Europee: i dubbi del centrodestra

martedì 15 aprile 2014


Se l’assegnazione di Silvio Berlusconi ai servizi sociali “soft” dovesse confermarsi la misura prescelta dal Tribunale di sorveglianza di Milano per fargli scontare la pena, il centrodestra potrebbe tirare un bel sospiro di sollievo.

In qualche misura verrebbe consentita dai giudici l’agibilità politica al leader del centrodestra. Il presidente, dunque, sarebbe in campo per le prossime elezioni europee. Tutto risolto, allora. Proprio no, la situazione per la destra in generale, e per Forza Italia in particolare, si prospetta piuttosto complicata. Il fatto che il presidente Berlusconi possa essere della partita è certamente una buona notizia. Tuttavia non è quella risolutiva. In realtà ciò che a destra continua a mancare è un’idea chiara circa le scelte che s’intenderanno assumere in sede europea, una volta raccolto il consenso di una parte significativa degli italiani. La questione non è di poco conto.

Non vi è dubbio che la novità di questa tornata elettorale stia tutta nel rovesciamento di prospettiva a cui, d’ora in poi, dovremo abituarci. Se finora le elezioni europee erano state affrontate in funzione della situazione politica interna, è presumibile che dal 25 maggio prossimo sarà la realtà italiana a dover essere letta e analizzata in base allo scenario politico che si consoliderà nell’ambito del Parlamento Europeo. È arcinoto che la scadenza elettorale venga vissuta da una consistente fetta dell’elettorato continentale come una prova referendaria su quale tipo di Europa si intenda consegnare alle future generazioni. Troppe sofferenze e troppe povertà hanno prodotto le politiche del rigore da meritare di essere condotte, in veste di imputate, al giudizio degli elettori. Mai come oggi le burocrazie autocratiche di Bruxelles mostrano segni di preoccupazione per gli esiti elettorali. In questi ultimi anni si è ritenuto che buone governance, gradite ai cosiddetti “poteri forti” dell’alta finanza internazionale e ai maggiori players attivi sul mercato globale, potessero fare a meno del consenso popolare. Dal momento che l’espressione del voto comunque resta, nonostante si sia tentato di tutto per depotenziarne gli effetti, stiamo per assistere a un gigantesco “redde rationem” della politica economica europea.

----

Obiettivo:
Stabilisci se ciascuna delle tre affermazioni seguenti concorda con il testo sulle elezioni europee. Rispondi sì o no e riporta tra virgolette le parole del testo che decidono la risposta.
1. La possibile presenza di Berlusconi in campo per le elezioni europee basta a risolvere i problemi del centrodestra.
2. Dal 25 maggio la realtà italiana dovrà essere letta in base allo scenario politico del Parlamento Europeo.
3. Le burocrazie di Bruxelles appaiono indifferenti agli esiti elettorali.

Dati mostrati:
----

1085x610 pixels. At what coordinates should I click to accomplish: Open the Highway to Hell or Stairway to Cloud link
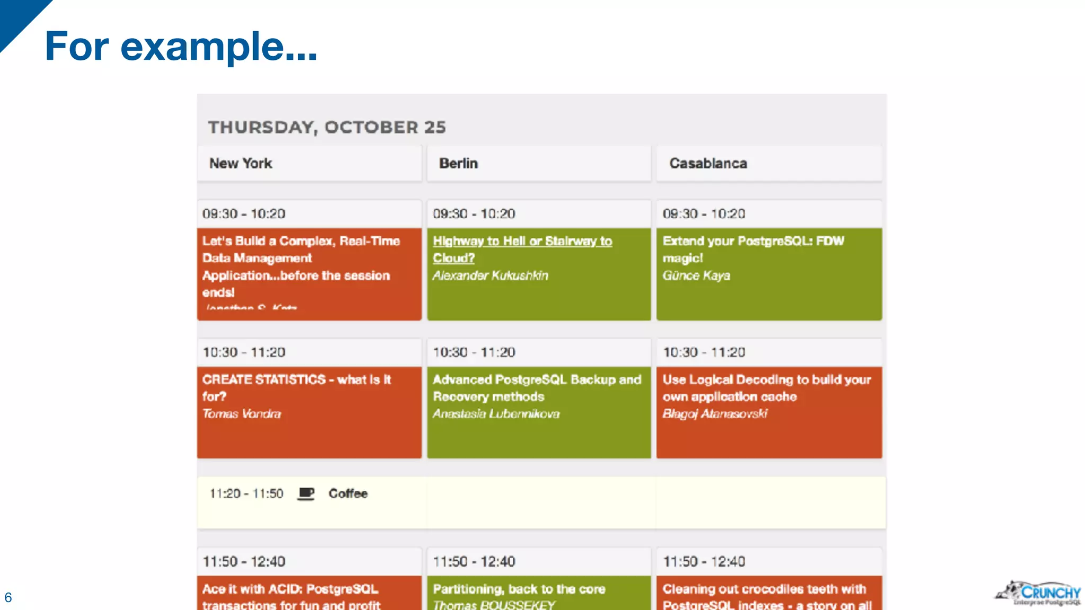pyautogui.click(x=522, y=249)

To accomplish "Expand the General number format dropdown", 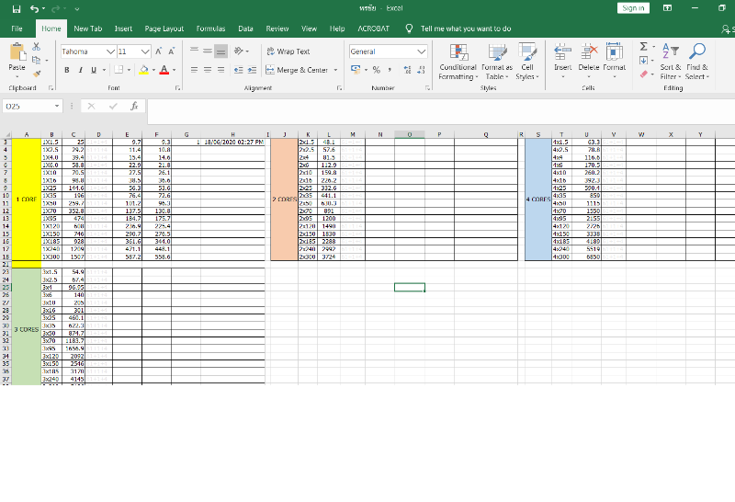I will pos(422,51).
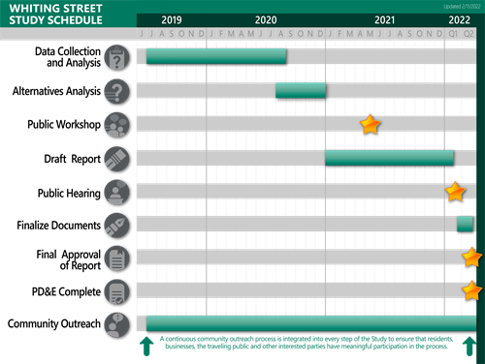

----

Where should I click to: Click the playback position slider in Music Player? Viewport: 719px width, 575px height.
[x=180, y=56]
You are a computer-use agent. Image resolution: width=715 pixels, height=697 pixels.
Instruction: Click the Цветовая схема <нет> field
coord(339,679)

----

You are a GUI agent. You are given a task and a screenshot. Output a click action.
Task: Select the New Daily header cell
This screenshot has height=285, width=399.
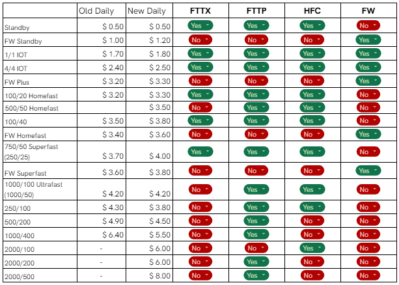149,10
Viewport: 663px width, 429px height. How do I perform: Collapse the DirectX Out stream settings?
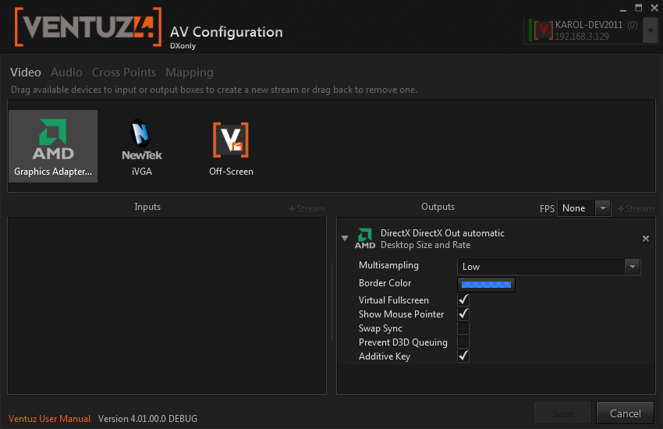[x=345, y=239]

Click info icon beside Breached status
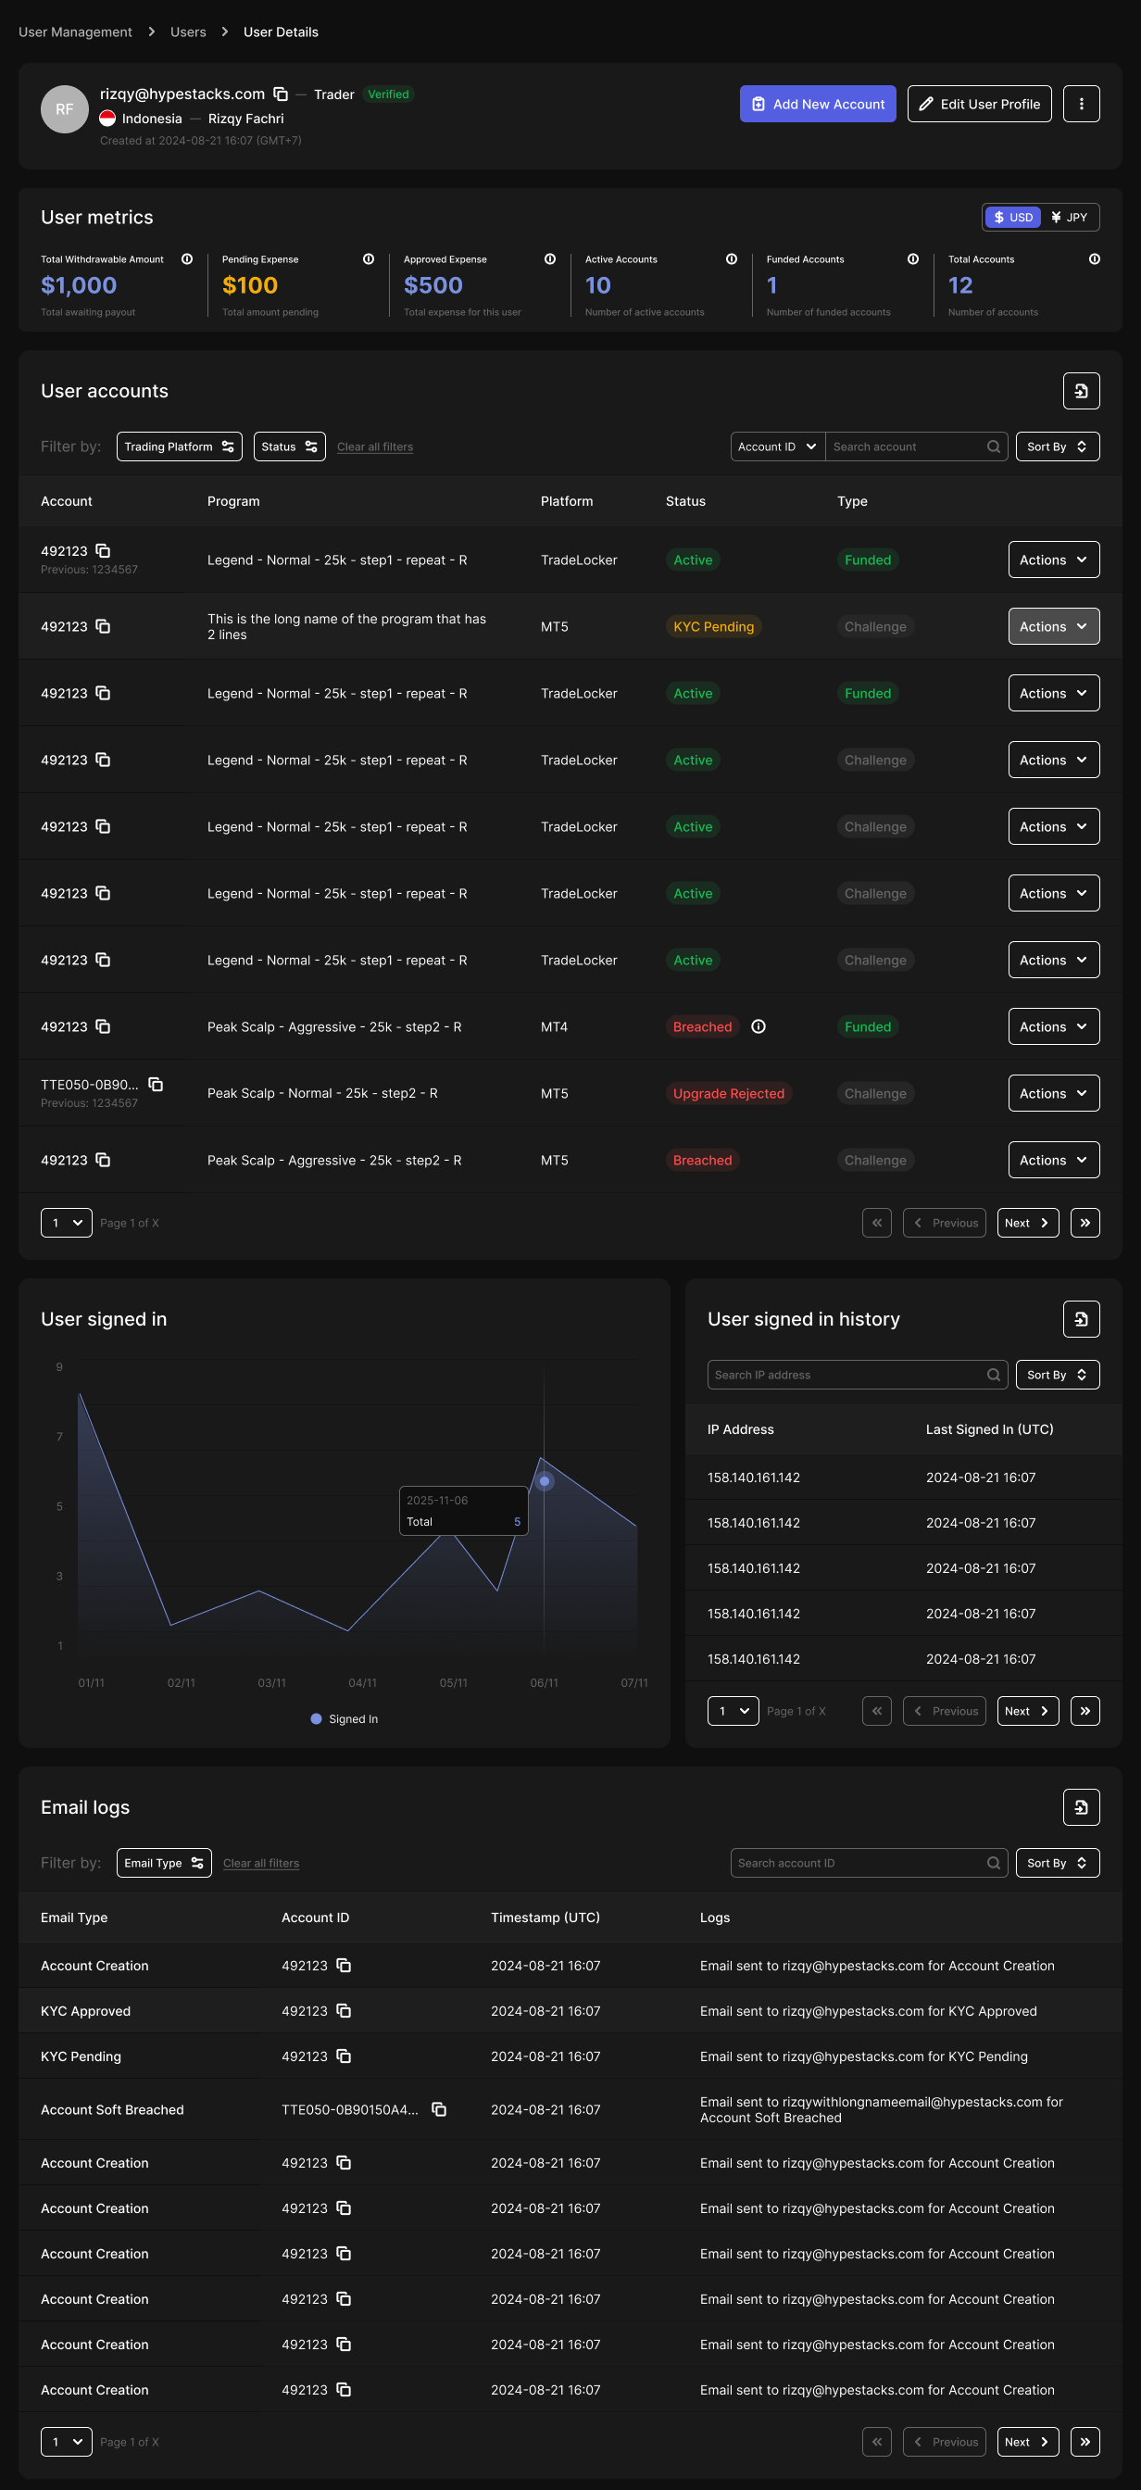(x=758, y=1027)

----

Problema risolto:
1. No: «Tuttavia non è quella risolutiva.»
2. Sì: «dal 25 maggio prossimo sarà la realtà italiana a dover essere letta e analizzata in base allo scenario politico che si consoliderà nell’ambito del Parlamento Europeo»
3. No: «Mai come oggi le burocrazie autocratiche di Bruxelles mostrano segni di preoccupazione per gli esiti elettorali.»